::: TESTO CITATO :::
A un nuovo allenatore, questo ormai appare certo. E anche a una nuova squadra. Non da smantellare, non da prendere e buttare nel cestino, ma da rinvigorire e rimodellare secondo criteri diversi e scelte mirate. "Il mio futuro domani sarà a Formello - dice Eriksson ancora provato dalla delusione -. Mi presenterò al campo come sempre per dirigere l'allenamento. E così farò fino a quando qualcuno non mi dirà, se un giorno me lo dirà, che non mi spetta più questa responsabilità". Non è lo Sconfitto, lo svedese. Ma è uno dei tanti, troppi perdenti di questa sera e di questa stagione. Eriksson sembra consapevole di avere esaurito il suo ciclo. Dopo quattro coppe vinte (Supercoppa europea e italiana, Coppa delle coppe e coppa Italia) ma anche dopo uno scudetto clamorosamente regalato al Milan, l'anno scorso, e dopo una stagione, questa, che al massimo potrà regalare un'altra coppa Italia.
::: DATI FORNITI :::
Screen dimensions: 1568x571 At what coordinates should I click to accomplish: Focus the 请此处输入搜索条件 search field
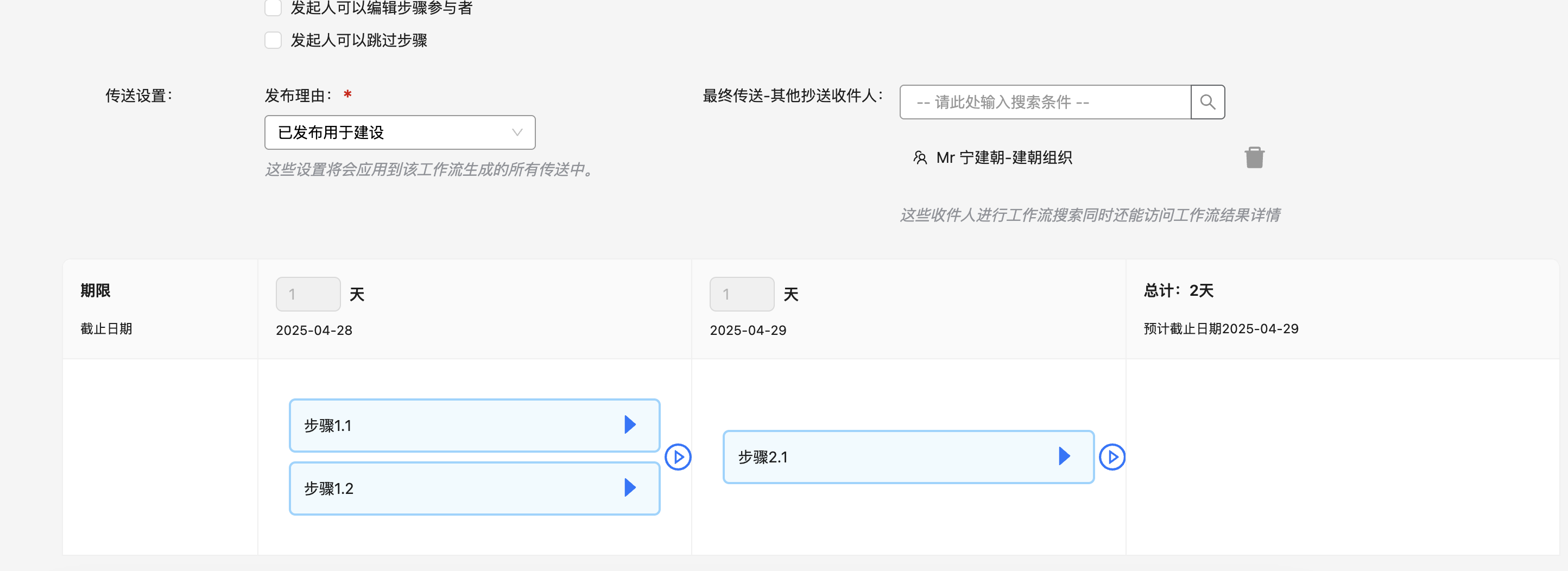[1045, 102]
:::
● RICHIESTA A:
Quali coppe ha vinto Eriksson secondo il testo su Eriksson?
● RICHIESTA B:
Prosegui, per favore, il testo su Eriksson a partire dalla sua ultima frase.
Le righe non hanno alcun legame con il testo su Eriksson.

● RISPOSTA ATTESA A:
La Supercoppa europea, la Supercoppa italiana, la Coppa delle coppe e la coppa Italia.

● RISPOSTA ATTESA B:
"Dispiace uscire così, ma è a Valencia che abbiamo rovinato il nostro futuro. Resta il fatto che fino al 18 aprile siamo stati in corsa su tutti e tre i fronti. Ora non bisogna mollare: per il rispetto che dobbiamo a noi stessi, alla società e al pubblico. C'è ancora un campionato da concludere bene e una coppa Italia da vincere a ogni costo". Si scatenerà la caccia al successore, Eriksson conosce bene le regole del mestiere. Sa che si parlerà apertamente, dopo tanto chiacchiericcio delle ultime settimane, di Marcello Lippi, se mai l'Inter, e Moratti, lo dovesse lasciare libero a fine stagione. Stasera, tuttavia, sono le lacrime, e la rabbia, a farla da padrone. Juan Sebastian Veron, strepitoso dall'inizio alla fine dice che "la squadra ha buttato un tempo, il primo. Giocando sempre con quei lanci lunghi assolutamente inutili. Ci siamo svegliati troppo tardi. Quando abbiamo capito come si poteva sorprendere il Valencia, non avevamo più il tempo necessario per realizzare l'impresa. Siamo avviliti, questo è inevitabile. Ma dobbiamo adesso chiudere la stagione a testa alta, non lasciandoci andare in campionato. Non sarebbe dignitoso per noi, ma, soprattutto, per un pubblico meraviglioso". Nesta, rientrato dopo l'infortunio muscolare e dopo la rapida parentesi con il Perugia, schiuma rabbia.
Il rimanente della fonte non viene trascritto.